2 to 8 October: Tour de Force

From the end of the financial crisis until the beginning of this year, the US economy sat at the front of the global growth peloton. Team America were the first, most aggressive and most coordinated in adopting performance enhancing fiscal, regulatory and monetary stimulus and this led to an outperformance of its currency and equity markets. This year, however, global peers have threatened a break-away; performance across European and Emerging economies has improved and US numbers have disappointed given Trump’s inability to consummate reform and gradual FED tightening.

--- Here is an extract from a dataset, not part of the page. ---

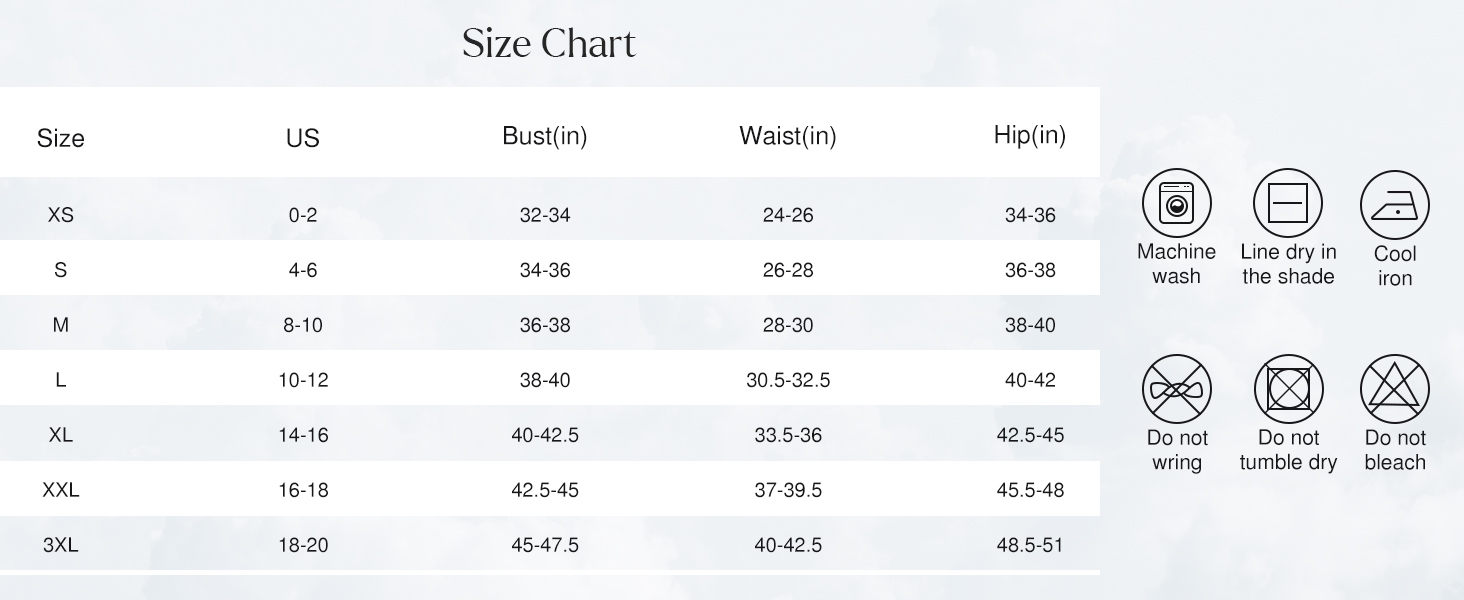Click bust value 40-42.5 for XL
The height and width of the screenshot is (600, 1464).
tap(545, 435)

However, there has been jostling for position over the past few weeks:

  • At the end of September, FED minutes and speeches reiterated the desire to raise rates in December. This pushed Treasury yields and the USD higher and prompted the largest weekly outflow from emerging markets since the Presidential inauguration (USD 1.8bn from equities and USD 1bn from bonds in the last week of the month).
  • There were signs of a US “second wind”, with blowout employment and PMI data sending the USD higher. However, as we cover below, there was a large weather-related distortion and we continue to characterise the US as later cycle.
  • Emerging market data releases (for example China’s official NBS PMI rising to its highest level of 2017 and positive surprises from Brazilian vehicle sales) continued to be robust suggesting strong (and in the case of Latin America) improving momentum. This prompted a quick (positive) reversal in equity markets.
  • Politics threatened to puncture the outlook in Spain (Catalonian independence) and the UK (Brexit and questionable leadership from Theresa May).

For now, the net result is a continued push higher; the MSCI All Country World equity index hit an all-time high and the VIX volatility index hit an all-time low last week.